[Information shown]
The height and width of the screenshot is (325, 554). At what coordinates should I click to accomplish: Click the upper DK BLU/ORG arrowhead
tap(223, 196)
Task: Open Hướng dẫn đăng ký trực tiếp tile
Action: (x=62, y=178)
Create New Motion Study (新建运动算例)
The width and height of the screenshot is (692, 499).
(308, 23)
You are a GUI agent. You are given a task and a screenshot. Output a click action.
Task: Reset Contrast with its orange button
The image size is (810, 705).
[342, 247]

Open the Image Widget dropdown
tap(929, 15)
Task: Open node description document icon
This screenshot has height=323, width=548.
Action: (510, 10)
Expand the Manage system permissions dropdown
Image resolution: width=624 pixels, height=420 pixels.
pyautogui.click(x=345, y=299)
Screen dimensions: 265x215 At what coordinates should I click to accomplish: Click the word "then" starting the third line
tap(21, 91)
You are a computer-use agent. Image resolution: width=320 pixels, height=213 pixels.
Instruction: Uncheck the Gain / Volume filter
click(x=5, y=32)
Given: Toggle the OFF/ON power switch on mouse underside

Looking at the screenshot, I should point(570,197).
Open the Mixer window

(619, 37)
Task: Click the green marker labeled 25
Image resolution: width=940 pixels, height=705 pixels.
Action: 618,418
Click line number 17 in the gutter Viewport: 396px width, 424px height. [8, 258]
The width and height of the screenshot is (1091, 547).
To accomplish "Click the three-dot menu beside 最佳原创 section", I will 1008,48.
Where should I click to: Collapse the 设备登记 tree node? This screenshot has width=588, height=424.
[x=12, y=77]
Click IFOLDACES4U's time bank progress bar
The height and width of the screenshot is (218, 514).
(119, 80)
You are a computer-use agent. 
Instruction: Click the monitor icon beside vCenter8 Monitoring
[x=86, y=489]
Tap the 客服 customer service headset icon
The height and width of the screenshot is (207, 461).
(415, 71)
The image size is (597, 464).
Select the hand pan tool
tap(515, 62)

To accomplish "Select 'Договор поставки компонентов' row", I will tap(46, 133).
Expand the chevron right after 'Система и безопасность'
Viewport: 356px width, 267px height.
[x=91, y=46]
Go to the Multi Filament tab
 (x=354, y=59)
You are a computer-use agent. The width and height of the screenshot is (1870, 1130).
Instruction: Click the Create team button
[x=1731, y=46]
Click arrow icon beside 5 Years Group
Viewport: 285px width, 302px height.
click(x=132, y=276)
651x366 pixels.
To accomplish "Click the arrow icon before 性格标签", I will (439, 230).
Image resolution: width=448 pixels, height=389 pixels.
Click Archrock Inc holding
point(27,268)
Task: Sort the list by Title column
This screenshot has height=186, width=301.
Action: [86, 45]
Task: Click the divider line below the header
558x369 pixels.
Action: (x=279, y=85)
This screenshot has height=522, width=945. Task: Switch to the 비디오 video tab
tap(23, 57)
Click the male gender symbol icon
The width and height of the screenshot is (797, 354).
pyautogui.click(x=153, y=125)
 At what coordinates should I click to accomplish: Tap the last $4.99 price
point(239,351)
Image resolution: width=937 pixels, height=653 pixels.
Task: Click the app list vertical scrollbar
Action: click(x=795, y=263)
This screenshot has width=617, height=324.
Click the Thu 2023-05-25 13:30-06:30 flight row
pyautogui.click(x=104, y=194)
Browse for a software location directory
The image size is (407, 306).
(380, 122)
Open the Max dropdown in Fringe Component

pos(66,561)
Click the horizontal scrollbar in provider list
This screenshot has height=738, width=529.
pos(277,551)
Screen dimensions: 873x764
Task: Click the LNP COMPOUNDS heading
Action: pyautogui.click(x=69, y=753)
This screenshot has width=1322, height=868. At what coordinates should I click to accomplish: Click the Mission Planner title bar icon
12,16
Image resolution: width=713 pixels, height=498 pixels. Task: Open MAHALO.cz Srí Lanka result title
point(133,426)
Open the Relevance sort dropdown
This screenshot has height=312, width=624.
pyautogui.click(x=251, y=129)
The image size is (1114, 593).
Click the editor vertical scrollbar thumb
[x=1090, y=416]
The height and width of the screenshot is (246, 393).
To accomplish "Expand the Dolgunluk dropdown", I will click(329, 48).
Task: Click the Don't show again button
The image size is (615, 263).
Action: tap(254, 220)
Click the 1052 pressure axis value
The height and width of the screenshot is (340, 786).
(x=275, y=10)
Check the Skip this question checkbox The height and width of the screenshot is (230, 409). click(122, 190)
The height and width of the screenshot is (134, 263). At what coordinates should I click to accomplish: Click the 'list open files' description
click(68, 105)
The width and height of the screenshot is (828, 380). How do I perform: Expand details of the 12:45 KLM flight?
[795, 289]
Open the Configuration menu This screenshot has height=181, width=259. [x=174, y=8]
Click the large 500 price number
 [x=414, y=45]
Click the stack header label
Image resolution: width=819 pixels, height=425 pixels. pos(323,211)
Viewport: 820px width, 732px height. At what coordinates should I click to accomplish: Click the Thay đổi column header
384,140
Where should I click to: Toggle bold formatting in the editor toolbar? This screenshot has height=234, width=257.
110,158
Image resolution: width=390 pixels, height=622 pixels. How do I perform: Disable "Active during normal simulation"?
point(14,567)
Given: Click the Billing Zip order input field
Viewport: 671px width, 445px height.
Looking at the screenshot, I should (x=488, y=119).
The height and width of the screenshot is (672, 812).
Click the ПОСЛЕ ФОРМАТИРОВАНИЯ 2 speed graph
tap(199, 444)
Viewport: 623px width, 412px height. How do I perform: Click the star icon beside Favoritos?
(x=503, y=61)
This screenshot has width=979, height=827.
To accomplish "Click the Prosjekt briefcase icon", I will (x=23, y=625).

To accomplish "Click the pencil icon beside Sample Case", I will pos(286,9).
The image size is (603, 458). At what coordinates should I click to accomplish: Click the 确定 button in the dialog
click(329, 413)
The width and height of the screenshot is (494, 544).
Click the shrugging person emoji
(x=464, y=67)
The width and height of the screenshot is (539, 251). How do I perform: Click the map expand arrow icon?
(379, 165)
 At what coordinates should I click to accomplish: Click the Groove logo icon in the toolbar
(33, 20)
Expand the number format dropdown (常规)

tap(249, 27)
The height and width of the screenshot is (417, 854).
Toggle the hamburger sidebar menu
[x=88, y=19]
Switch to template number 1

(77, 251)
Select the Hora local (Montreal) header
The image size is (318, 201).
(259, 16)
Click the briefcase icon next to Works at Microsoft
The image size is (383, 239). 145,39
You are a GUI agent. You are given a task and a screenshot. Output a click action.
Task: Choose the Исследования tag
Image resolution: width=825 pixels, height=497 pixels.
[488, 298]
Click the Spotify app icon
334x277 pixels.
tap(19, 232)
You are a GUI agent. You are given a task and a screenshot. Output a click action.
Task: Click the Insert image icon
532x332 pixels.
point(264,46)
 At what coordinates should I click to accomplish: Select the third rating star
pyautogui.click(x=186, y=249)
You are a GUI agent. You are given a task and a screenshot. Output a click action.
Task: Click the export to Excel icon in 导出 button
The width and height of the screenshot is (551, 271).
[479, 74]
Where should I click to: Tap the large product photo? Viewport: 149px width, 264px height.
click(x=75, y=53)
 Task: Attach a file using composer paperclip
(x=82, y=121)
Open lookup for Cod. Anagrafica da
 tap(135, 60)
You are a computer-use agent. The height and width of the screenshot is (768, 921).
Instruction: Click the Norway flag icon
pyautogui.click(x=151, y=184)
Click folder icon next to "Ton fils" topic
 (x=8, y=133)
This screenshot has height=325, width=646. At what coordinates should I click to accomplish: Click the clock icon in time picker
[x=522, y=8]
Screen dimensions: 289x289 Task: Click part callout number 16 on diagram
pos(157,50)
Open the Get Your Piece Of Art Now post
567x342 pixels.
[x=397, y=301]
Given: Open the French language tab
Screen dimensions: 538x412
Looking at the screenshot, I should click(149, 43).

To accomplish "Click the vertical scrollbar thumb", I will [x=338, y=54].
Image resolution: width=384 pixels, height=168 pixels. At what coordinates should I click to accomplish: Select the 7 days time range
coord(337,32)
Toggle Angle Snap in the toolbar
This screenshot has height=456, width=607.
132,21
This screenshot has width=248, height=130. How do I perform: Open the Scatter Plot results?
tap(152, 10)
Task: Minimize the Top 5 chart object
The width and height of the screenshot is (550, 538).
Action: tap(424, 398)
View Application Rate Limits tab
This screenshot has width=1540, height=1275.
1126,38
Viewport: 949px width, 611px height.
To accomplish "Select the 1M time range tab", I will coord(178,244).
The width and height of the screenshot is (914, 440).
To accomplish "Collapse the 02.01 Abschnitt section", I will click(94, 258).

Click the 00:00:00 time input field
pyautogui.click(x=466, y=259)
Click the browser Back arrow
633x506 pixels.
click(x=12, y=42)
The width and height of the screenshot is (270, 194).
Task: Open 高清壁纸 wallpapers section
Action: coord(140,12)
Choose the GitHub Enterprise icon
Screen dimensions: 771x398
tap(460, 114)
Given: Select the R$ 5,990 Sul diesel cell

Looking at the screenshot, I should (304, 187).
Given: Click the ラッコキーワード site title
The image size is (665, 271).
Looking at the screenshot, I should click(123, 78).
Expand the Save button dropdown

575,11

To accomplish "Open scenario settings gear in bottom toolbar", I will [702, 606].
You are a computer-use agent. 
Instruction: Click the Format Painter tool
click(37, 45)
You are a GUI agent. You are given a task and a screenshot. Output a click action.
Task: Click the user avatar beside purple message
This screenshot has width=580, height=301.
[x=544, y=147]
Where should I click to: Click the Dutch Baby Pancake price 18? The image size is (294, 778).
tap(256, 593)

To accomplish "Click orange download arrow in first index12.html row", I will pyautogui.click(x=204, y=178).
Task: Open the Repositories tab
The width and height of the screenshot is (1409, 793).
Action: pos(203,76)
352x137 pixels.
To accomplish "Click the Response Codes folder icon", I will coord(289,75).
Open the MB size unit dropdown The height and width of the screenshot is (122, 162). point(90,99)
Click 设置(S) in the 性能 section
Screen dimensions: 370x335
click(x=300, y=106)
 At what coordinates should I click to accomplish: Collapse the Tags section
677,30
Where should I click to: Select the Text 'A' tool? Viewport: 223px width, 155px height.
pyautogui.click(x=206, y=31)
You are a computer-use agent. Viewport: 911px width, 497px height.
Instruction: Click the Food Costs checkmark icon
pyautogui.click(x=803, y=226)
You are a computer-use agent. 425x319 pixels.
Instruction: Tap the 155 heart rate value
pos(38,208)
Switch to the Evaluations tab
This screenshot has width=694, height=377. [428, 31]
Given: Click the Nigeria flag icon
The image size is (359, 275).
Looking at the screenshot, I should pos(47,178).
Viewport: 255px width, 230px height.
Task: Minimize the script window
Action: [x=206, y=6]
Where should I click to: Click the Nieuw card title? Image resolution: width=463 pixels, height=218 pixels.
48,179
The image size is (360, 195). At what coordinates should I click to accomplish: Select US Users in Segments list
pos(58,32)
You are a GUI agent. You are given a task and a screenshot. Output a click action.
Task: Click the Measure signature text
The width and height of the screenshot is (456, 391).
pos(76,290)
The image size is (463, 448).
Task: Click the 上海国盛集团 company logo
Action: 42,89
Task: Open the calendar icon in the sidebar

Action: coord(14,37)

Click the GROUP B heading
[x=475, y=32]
[/Information shown]
■ Problem to solve:
Copy each line of the records that contains the word "computer".

■ Result:
You are a computer-use agent. Image resolution: width=320 pixels, height=213 pixels.
You are a computer-use agent. 
You are a computer-use agent. The width and height of the screenshot is (1870, 1130).
You are a computer-use agent. The height and width of the screenshot is (768, 921).
You are a computer-use agent. 
You are a computer-use agent. Viewport: 911px width, 497px height.
You are a computer-use agent. 425x319 pixels.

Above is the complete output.